**Brief:** Below are several records. Retype exactly those lines running from the one with "Image resolution: width=652" through the one with "You are a computer-use agent. Viewport: 1456px", end lines included, and no others.

**Provided entries:**
########################################
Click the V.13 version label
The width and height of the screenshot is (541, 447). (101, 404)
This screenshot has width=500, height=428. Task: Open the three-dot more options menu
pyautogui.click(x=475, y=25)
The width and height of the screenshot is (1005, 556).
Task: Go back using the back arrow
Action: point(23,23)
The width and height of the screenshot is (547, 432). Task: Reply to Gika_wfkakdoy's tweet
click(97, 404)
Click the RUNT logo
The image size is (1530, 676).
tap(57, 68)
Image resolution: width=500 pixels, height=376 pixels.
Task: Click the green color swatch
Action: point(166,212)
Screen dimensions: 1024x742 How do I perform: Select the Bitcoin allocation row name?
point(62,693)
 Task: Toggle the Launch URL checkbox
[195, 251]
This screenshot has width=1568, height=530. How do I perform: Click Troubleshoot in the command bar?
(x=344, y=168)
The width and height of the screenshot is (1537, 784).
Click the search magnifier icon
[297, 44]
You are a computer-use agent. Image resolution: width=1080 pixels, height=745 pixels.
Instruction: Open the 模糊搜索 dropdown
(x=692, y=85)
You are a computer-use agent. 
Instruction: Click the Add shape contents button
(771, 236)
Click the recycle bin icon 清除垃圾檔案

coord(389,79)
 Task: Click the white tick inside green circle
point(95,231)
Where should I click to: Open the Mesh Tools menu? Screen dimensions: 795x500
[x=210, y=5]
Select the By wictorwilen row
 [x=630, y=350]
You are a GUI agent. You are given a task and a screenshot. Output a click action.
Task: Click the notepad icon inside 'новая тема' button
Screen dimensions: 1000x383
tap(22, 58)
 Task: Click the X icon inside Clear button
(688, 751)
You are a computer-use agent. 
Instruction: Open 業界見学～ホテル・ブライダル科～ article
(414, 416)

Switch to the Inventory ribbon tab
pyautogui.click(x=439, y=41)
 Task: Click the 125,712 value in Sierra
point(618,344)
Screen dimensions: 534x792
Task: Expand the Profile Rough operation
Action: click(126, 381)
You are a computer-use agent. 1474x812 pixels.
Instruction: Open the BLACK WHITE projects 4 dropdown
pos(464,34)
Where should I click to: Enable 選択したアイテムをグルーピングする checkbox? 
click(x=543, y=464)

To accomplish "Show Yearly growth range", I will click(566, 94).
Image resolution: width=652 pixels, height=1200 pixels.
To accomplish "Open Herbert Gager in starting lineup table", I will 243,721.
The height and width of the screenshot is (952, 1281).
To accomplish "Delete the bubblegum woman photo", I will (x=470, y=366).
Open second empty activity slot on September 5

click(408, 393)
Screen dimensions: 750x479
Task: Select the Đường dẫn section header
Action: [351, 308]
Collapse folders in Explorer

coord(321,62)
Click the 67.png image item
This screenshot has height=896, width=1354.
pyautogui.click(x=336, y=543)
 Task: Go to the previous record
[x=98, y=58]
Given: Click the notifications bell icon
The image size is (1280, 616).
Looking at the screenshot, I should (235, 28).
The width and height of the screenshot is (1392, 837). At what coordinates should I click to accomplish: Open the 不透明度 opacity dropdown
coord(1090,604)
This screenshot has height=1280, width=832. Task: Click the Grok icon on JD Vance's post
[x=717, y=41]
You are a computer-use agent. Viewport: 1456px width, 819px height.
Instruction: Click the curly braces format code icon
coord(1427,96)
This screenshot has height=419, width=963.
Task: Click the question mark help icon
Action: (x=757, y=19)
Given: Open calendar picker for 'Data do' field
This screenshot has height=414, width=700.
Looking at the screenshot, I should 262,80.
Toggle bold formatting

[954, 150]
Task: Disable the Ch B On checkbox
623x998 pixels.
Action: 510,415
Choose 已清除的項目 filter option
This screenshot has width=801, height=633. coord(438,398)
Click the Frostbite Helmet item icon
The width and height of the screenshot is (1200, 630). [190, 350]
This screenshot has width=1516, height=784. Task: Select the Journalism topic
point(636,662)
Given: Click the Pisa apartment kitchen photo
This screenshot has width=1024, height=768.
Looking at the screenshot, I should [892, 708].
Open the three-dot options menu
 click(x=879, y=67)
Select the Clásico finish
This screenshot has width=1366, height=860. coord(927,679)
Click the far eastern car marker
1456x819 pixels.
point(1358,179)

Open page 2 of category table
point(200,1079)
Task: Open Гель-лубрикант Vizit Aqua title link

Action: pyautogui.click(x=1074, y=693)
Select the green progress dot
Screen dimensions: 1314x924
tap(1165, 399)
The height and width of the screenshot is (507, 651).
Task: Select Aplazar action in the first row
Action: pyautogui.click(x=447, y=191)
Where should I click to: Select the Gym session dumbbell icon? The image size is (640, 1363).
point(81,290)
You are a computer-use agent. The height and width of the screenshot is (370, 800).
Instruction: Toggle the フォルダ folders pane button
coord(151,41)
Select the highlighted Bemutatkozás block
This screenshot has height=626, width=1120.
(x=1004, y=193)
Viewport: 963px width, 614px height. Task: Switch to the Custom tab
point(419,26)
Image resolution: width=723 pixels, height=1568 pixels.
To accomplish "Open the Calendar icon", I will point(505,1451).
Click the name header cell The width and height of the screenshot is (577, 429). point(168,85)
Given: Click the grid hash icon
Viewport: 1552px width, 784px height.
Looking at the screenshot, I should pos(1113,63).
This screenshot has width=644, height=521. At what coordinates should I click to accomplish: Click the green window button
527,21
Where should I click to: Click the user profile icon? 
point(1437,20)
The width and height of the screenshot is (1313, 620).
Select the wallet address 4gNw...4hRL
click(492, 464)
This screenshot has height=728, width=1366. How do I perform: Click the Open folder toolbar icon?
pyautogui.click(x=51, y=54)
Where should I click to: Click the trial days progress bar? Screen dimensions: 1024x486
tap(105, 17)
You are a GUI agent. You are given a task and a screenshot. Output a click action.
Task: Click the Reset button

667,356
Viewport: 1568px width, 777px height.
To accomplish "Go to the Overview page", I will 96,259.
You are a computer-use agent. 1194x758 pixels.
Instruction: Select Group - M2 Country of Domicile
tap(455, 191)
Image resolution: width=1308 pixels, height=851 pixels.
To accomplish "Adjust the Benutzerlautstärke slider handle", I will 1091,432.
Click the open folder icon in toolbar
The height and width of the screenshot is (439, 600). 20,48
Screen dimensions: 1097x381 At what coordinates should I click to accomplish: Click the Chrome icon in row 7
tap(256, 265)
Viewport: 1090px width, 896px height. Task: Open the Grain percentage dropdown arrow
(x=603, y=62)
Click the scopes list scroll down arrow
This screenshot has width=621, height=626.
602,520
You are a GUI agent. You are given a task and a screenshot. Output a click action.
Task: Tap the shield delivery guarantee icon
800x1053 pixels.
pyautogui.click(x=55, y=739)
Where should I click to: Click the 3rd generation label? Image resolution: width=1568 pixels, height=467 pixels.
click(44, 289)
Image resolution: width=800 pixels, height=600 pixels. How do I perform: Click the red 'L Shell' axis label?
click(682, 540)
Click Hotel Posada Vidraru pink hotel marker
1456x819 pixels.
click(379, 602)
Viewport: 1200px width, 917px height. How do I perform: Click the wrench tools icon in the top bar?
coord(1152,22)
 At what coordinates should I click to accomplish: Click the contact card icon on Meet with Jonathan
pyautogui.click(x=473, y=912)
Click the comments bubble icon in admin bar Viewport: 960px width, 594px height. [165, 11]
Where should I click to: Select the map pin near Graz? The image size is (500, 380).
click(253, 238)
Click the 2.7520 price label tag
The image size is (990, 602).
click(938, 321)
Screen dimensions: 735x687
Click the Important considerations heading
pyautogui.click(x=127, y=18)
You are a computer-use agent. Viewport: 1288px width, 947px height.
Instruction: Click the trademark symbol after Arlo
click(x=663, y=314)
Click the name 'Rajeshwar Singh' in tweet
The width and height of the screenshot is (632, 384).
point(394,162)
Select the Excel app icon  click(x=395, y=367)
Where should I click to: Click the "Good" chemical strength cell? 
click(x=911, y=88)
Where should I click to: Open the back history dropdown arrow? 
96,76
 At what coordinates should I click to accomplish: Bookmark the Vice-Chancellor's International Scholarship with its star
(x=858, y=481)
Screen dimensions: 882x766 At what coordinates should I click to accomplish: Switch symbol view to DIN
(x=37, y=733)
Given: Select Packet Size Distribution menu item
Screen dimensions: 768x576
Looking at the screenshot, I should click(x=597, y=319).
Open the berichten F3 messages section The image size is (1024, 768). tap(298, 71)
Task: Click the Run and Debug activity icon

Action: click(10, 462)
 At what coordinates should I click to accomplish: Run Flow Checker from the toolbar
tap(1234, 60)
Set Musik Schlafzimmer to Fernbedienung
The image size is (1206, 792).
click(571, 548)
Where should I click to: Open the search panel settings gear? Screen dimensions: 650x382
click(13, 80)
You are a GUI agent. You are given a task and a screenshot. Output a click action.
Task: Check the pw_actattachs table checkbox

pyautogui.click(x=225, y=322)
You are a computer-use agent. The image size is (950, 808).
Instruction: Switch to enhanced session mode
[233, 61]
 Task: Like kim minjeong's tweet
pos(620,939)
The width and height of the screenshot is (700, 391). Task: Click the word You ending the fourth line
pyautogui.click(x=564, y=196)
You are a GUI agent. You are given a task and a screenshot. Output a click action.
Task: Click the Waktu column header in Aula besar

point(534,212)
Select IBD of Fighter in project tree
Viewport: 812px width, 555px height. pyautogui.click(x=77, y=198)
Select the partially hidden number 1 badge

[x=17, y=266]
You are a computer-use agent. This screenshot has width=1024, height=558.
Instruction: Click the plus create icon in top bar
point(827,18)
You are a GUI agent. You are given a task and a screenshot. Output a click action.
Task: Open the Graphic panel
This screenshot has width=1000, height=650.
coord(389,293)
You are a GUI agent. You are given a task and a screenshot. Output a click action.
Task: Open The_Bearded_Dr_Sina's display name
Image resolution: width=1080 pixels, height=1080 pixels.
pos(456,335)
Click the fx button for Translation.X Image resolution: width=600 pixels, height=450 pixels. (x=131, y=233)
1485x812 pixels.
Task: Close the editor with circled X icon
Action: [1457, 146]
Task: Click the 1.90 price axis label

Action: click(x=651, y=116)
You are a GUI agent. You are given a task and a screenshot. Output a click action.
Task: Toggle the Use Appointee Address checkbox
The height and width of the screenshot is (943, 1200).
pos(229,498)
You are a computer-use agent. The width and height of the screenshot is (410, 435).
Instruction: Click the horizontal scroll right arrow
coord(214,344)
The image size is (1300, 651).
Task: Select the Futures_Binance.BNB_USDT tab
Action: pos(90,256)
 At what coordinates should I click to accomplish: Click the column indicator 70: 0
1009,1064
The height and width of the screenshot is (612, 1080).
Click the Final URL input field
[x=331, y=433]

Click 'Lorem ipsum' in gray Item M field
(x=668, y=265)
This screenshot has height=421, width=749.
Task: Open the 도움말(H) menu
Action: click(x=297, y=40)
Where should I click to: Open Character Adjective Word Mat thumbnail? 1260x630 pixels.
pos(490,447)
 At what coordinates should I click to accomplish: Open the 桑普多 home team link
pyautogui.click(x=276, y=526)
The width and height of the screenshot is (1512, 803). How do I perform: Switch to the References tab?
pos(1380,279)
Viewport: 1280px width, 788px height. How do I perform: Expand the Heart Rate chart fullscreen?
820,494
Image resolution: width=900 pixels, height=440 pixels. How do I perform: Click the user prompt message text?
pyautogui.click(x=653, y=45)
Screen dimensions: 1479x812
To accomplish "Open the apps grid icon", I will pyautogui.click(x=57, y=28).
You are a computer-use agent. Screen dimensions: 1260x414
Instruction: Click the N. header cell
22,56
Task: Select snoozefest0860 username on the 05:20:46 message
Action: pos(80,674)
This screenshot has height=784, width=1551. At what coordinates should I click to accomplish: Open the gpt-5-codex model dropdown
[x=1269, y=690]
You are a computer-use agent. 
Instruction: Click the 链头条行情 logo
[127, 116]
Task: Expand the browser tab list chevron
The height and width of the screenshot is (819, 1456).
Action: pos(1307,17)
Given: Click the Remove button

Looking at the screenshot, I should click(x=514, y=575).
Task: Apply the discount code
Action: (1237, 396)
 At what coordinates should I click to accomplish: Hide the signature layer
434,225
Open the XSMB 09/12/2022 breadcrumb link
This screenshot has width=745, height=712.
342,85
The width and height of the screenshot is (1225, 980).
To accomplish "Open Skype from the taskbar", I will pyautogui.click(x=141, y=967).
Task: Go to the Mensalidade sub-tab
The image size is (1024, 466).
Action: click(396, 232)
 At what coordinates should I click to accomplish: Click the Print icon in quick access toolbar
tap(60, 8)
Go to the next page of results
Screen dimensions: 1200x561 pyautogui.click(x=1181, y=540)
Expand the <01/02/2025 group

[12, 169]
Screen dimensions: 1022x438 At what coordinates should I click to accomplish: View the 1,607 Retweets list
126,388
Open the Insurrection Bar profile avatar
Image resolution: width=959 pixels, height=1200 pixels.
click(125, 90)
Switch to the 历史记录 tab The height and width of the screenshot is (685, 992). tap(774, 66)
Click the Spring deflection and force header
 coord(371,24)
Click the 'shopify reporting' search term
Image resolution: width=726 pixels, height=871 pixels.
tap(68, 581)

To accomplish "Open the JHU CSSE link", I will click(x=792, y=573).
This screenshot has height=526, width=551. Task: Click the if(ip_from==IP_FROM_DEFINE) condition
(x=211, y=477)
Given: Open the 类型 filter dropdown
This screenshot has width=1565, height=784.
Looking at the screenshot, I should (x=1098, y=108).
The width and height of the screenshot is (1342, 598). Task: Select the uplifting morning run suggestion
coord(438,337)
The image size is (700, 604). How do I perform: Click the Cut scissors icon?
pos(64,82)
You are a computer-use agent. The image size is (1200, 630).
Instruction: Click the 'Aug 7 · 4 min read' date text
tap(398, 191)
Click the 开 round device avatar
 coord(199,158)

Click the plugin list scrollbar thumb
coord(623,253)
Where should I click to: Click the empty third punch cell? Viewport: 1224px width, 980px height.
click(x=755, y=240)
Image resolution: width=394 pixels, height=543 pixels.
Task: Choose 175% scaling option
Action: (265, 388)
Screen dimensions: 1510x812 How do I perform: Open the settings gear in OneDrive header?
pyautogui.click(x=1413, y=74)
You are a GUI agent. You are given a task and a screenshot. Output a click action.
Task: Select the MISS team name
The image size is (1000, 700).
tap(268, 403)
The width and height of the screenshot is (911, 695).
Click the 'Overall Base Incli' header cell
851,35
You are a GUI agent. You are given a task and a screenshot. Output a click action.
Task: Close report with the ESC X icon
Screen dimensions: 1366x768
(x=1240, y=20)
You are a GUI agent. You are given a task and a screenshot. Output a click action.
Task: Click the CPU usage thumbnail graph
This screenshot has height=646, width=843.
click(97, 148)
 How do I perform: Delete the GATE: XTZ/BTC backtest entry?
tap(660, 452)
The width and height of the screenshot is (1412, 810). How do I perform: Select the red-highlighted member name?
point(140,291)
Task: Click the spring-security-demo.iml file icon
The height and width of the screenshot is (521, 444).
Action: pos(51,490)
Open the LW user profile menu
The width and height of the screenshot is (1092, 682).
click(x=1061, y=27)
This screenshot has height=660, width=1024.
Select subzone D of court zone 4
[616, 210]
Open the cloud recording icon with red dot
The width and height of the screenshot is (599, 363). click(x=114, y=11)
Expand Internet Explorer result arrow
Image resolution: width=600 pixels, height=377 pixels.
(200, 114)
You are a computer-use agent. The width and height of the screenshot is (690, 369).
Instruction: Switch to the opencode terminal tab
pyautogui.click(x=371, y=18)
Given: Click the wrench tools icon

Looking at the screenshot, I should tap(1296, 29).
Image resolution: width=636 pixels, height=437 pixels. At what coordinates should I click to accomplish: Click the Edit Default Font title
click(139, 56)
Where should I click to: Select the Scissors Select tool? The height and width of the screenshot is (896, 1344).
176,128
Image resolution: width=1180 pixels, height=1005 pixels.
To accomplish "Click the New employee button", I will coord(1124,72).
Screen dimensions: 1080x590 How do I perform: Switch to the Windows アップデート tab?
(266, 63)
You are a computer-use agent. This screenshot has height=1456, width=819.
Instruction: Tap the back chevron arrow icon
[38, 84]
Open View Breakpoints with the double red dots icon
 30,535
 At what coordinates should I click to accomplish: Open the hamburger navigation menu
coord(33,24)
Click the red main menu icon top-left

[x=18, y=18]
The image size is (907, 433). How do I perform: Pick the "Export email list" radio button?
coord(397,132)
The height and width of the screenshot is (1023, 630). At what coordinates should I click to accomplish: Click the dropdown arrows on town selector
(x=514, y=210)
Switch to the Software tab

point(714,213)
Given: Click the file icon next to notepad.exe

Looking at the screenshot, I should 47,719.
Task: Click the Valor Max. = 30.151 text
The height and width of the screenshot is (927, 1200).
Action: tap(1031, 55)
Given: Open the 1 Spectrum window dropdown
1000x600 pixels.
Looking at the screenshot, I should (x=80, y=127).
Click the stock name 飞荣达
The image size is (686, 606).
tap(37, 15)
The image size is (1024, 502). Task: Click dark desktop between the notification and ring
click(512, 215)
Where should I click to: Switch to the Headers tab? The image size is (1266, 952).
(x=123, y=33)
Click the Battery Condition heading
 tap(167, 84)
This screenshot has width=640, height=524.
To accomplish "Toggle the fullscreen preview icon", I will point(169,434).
########################################
**Exercise output:**
Image resolution: width=652 pixels, height=1200 pixels.
To accomplish "Open Herbert Gager in starting lineup table", I will 243,721.
The height and width of the screenshot is (952, 1281).
To accomplish "Delete the bubblegum woman photo", I will (x=470, y=366).
Open second empty activity slot on September 5

click(408, 393)
Screen dimensions: 750x479
Task: Select the Đường dẫn section header
Action: [351, 308]
Collapse folders in Explorer

coord(321,62)
Click the 67.png image item
This screenshot has height=896, width=1354.
pyautogui.click(x=336, y=543)
 Task: Go to the previous record
[x=98, y=58]
Given: Click the notifications bell icon
The image size is (1280, 616).
Looking at the screenshot, I should (235, 28).
The width and height of the screenshot is (1392, 837). At what coordinates should I click to accomplish: Open the 不透明度 opacity dropdown
coord(1090,604)
This screenshot has height=1280, width=832. Task: Click the Grok icon on JD Vance's post
[x=717, y=41]
You are a computer-use agent. Viewport: 1456px width, 819px height.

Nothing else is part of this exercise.